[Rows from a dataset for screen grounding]
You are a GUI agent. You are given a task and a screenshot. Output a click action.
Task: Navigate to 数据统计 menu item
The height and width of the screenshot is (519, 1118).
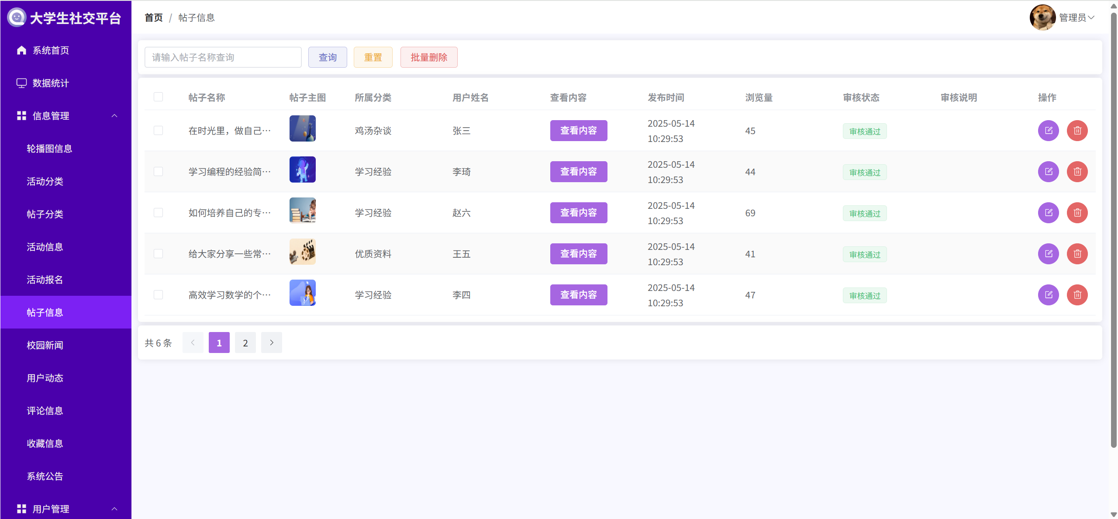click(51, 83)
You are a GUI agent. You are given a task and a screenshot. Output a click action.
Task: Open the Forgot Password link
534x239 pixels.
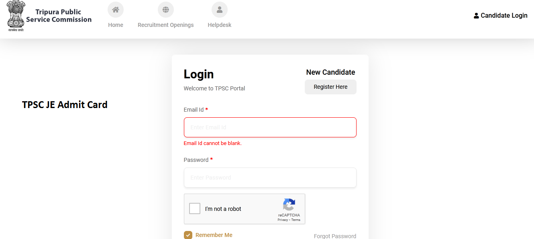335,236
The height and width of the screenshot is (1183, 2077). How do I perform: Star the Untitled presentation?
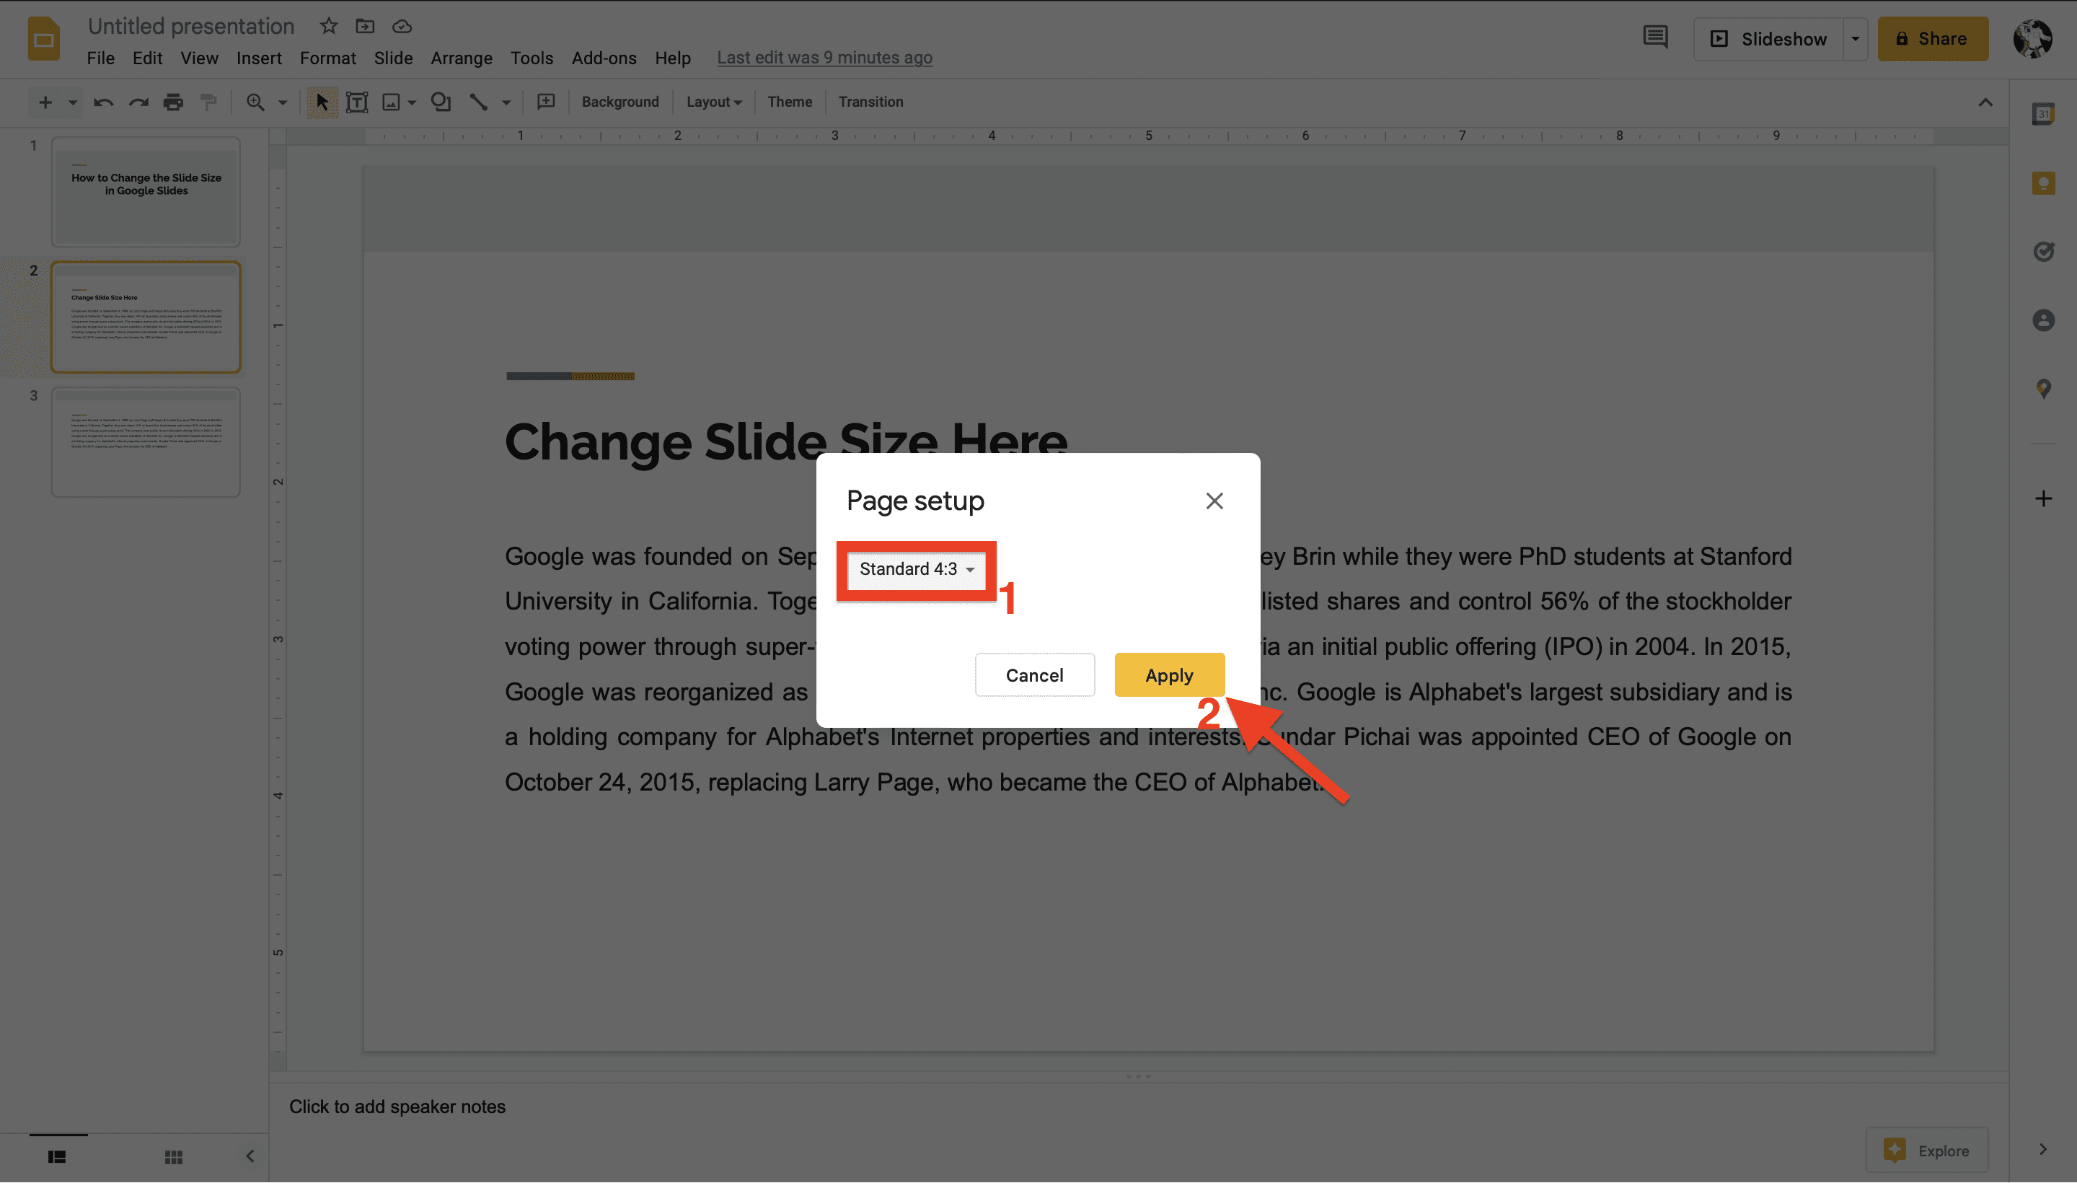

EXERCISE | Pick out every line of the listing above that contains the string "width", treating uppercase and lowercase letters as distinct.

EXERCISE SOLUTION |
The height and width of the screenshot is (519, 1118).
The height and width of the screenshot is (1183, 2077). How do I perform: Star the Untitled presentation?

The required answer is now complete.